Calling commands on docker file

I am trying to use a dockerized version of a python library called Mustache.

This library contains a Python file called diff_mustache.py. Within the running docker session, the absolute path to a desired file is /mustache/mustache/diff_mustache.py. When running this dockerfile on my local machine, it’s necessary to call source ~/.bashrc on the dockerfile to activate the environment in which diff_mustache.py has access to its required dependencies. Then I can run diff_mustache.py. The command I use to call diff_mustache manually outside of Nextflow is:

docker run -it bskubi/mustache /bin/bash -c “source ~/.bashrc && python mustache/mustache/diff_mustache.py”

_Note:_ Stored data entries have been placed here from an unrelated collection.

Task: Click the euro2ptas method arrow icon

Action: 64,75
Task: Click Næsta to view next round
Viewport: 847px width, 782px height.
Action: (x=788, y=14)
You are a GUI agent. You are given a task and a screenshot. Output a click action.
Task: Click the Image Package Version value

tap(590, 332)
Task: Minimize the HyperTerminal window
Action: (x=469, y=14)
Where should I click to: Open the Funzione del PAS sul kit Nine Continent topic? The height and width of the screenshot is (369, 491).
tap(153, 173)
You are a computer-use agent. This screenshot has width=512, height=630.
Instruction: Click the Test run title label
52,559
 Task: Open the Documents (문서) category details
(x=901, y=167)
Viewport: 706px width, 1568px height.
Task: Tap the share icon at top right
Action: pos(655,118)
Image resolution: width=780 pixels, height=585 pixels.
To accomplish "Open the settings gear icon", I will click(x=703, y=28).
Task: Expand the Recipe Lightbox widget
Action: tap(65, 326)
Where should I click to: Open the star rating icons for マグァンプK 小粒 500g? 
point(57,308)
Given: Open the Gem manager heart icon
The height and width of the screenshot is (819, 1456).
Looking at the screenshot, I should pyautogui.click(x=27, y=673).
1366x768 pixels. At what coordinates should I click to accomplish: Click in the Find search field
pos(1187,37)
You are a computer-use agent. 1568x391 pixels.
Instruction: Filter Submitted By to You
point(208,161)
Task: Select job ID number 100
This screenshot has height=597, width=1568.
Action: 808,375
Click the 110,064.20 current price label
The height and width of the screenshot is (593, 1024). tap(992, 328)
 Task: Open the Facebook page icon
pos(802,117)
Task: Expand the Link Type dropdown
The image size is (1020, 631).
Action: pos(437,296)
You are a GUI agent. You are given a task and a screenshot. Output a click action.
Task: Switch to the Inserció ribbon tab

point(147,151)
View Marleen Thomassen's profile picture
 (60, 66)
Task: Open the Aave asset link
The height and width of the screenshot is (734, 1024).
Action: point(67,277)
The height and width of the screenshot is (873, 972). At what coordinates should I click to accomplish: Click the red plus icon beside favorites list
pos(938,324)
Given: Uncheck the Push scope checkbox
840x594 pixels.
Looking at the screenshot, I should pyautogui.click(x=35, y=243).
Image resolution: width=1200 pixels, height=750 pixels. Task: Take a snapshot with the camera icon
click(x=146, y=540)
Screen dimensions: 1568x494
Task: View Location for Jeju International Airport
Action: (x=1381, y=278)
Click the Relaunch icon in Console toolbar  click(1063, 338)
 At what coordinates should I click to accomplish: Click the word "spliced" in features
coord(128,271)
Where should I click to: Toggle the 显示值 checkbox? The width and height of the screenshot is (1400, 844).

This displays the help menu for diff_mustache. Is there a way to do something equivalent from within Nextflow?

Did you try using the containerOptions process directive? Something like:

process FOO {
  container 'busybox:latest'
  containerOptions '-c "source ~/.bashrc && python mustache/mustache/diff_mustache.py"'

  ...
}

You can read more about it here.

I don’t think containerOptions would work here for sourcing the file, but you could use it to set an environment variable such as PATH to help you? There is also docker.runOptions for a Docker specific set or args.

But the easiest option is to fix the container so it’s ready to use out of the box.

Not sure if you meant this, but the issue with runOptions (for clarity to other readers here) is that it applies to all processes, and as this question is related to a tool, I’d assume it’s specific to one or some but not all processes of the pipeline. I agree that the best solution is to fix the container image.

Sourcing files like that is always tricky, as this file is not necessarily on the same place depending on the compute environment. Fixing the container image should be the way to go.

I wound up fixing the container image to eliminate this problem. Thank you!